* [What needs to be done] Copy the data verbatim, from the line containing "The width and height of the screenshot is (1184, 988)." through the line containing "so click(x=705, y=403).", and nothing else.

* [Dataset excerpts]
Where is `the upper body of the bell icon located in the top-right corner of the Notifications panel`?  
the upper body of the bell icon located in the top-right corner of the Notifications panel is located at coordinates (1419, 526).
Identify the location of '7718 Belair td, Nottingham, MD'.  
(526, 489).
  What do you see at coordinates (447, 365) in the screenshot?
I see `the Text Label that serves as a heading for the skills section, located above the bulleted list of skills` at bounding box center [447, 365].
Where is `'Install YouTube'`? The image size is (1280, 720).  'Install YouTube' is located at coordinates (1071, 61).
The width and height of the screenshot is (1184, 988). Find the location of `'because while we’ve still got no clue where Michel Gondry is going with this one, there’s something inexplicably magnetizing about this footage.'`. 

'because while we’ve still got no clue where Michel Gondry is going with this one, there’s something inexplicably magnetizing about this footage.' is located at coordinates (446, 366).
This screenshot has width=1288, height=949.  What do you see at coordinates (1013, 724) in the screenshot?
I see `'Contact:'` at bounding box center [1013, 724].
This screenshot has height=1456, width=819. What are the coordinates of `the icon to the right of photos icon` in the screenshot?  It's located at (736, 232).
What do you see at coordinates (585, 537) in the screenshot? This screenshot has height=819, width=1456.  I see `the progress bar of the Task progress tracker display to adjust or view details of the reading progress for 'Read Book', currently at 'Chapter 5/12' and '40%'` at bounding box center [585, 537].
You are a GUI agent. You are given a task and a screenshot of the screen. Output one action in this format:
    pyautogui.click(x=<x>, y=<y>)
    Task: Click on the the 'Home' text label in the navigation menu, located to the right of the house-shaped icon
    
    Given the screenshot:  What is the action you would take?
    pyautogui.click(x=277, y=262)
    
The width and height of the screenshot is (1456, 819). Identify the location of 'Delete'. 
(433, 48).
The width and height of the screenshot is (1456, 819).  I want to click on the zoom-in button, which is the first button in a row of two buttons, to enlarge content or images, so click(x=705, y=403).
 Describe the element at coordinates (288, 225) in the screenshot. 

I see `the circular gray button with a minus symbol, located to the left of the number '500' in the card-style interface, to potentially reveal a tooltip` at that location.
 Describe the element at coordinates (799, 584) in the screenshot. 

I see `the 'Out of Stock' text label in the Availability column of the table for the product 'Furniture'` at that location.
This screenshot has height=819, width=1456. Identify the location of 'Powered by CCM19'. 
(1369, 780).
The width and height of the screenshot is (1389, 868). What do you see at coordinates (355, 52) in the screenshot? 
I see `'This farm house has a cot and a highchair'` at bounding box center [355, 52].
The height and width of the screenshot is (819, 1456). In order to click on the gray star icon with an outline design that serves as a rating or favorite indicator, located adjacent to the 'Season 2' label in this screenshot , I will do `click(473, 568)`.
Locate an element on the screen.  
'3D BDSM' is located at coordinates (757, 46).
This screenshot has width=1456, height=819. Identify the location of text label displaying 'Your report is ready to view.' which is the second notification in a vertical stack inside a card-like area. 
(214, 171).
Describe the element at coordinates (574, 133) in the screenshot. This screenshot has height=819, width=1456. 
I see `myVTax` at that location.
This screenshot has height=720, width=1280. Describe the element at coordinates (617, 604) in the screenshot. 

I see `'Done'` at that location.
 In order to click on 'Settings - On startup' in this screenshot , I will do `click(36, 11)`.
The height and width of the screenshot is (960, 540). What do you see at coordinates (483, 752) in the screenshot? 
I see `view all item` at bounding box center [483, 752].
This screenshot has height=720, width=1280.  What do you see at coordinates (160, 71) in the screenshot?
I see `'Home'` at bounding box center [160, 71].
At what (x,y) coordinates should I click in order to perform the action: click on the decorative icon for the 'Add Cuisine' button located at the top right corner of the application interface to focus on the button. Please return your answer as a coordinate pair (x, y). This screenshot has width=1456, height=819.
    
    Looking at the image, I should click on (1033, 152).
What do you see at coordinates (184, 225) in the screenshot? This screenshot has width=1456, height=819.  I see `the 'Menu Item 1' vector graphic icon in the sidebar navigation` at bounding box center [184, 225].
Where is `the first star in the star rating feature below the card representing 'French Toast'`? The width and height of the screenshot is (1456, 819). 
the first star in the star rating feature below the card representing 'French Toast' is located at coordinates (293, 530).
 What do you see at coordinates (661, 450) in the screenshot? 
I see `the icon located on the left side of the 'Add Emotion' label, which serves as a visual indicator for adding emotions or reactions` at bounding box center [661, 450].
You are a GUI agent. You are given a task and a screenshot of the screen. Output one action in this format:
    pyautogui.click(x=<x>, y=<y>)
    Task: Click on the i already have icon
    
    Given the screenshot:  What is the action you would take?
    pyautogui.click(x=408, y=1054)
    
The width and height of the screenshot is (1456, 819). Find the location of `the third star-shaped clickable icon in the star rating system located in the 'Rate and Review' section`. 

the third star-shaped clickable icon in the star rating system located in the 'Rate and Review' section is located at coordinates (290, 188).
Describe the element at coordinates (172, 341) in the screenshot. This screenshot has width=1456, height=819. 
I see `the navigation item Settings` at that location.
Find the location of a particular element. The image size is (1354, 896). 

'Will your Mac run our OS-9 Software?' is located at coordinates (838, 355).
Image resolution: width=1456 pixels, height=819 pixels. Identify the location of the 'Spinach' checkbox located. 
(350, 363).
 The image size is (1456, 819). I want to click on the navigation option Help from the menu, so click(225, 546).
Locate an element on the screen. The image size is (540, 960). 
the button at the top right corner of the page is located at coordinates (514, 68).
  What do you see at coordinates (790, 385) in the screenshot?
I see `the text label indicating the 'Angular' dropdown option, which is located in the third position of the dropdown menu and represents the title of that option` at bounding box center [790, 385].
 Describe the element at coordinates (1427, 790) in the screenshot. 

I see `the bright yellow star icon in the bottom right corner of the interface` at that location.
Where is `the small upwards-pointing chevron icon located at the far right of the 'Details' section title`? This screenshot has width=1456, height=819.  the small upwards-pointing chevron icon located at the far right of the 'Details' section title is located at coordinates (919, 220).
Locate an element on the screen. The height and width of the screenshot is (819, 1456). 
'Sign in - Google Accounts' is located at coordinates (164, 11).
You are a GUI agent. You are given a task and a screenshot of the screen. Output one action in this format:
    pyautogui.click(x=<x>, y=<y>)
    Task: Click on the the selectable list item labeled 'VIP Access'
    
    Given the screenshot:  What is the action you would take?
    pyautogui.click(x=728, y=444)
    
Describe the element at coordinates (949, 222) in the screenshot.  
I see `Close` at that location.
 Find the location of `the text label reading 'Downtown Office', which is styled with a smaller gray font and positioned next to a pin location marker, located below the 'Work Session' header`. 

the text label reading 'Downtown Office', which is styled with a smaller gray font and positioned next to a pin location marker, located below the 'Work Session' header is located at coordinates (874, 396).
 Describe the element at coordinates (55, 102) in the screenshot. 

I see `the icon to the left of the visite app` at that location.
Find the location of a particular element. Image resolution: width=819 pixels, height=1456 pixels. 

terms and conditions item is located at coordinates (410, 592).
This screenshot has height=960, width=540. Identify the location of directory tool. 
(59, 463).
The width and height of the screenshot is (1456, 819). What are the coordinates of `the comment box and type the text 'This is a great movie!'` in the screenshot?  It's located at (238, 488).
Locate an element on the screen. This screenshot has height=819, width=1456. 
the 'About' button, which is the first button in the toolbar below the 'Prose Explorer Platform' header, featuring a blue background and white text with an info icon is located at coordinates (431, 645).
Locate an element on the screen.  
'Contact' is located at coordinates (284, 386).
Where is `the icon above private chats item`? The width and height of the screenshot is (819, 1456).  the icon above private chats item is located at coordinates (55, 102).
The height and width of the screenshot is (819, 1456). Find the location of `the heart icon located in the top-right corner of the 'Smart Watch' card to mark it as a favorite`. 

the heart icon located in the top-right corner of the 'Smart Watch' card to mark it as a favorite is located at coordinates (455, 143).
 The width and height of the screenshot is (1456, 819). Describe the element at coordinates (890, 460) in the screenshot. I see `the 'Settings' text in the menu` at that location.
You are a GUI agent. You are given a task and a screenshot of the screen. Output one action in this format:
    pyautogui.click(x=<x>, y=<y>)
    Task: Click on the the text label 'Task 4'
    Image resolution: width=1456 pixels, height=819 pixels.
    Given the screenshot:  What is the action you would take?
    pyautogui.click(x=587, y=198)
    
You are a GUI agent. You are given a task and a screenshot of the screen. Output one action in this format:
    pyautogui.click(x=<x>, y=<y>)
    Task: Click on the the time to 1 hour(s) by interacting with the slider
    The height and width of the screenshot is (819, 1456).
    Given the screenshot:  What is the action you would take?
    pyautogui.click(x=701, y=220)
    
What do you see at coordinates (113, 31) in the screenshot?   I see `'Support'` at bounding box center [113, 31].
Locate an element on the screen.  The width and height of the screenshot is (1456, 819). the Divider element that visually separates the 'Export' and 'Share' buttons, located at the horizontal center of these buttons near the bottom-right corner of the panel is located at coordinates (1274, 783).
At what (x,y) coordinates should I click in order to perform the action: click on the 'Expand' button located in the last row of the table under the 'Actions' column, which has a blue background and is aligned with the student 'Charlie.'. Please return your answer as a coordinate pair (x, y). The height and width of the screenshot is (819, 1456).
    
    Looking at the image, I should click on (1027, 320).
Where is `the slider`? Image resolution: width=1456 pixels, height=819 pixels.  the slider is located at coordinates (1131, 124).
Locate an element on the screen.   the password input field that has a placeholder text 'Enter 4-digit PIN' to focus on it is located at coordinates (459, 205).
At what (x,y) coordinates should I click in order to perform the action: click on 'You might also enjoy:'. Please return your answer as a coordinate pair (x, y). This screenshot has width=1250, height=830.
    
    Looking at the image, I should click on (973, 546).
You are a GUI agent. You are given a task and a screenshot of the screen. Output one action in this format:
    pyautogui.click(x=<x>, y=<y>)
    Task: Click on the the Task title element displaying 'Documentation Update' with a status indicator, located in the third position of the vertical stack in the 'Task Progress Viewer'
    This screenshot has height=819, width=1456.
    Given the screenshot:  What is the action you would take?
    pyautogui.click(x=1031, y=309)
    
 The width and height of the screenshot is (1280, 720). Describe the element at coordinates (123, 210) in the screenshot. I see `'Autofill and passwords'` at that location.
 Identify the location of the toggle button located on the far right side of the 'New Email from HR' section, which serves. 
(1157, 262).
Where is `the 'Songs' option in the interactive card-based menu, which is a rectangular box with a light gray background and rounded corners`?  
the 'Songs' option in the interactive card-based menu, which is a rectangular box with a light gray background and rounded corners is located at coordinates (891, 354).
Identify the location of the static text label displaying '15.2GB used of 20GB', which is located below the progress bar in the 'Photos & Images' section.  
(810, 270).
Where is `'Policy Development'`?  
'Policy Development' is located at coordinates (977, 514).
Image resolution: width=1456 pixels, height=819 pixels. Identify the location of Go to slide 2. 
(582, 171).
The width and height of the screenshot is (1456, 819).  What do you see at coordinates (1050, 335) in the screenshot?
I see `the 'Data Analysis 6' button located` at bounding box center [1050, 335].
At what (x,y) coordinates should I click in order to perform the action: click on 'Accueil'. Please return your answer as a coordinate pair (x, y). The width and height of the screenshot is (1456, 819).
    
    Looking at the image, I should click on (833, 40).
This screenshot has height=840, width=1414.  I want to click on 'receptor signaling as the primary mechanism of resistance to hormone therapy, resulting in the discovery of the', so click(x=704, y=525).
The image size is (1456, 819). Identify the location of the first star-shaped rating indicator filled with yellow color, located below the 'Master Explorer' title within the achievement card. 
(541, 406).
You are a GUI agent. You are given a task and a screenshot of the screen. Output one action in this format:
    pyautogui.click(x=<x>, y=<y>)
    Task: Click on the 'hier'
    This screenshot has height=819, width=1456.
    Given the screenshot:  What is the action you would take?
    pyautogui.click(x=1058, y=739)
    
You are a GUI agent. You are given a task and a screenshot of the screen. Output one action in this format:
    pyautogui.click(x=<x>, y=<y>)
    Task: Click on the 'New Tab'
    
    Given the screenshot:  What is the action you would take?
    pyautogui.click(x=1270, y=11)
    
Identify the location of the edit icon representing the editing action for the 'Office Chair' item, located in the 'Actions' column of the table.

* [Result of this task]
The width and height of the screenshot is (1184, 988). Find the location of `'because while we’ve still got no clue where Michel Gondry is going with this one, there’s something inexplicably magnetizing about this footage.'`. 

'because while we’ve still got no clue where Michel Gondry is going with this one, there’s something inexplicably magnetizing about this footage.' is located at coordinates (446, 366).
This screenshot has width=1288, height=949.  What do you see at coordinates (1013, 724) in the screenshot?
I see `'Contact:'` at bounding box center [1013, 724].
This screenshot has height=1456, width=819. What are the coordinates of `the icon to the right of photos icon` in the screenshot?  It's located at (736, 232).
What do you see at coordinates (585, 537) in the screenshot? This screenshot has height=819, width=1456.  I see `the progress bar of the Task progress tracker display to adjust or view details of the reading progress for 'Read Book', currently at 'Chapter 5/12' and '40%'` at bounding box center [585, 537].
You are a GUI agent. You are given a task and a screenshot of the screen. Output one action in this format:
    pyautogui.click(x=<x>, y=<y>)
    Task: Click on the the 'Home' text label in the navigation menu, located to the right of the house-shaped icon
    
    Given the screenshot:  What is the action you would take?
    pyautogui.click(x=277, y=262)
    
The width and height of the screenshot is (1456, 819). Identify the location of 'Delete'. 
(433, 48).
The width and height of the screenshot is (1456, 819).  I want to click on the zoom-in button, which is the first button in a row of two buttons, to enlarge content or images, so click(x=705, y=403).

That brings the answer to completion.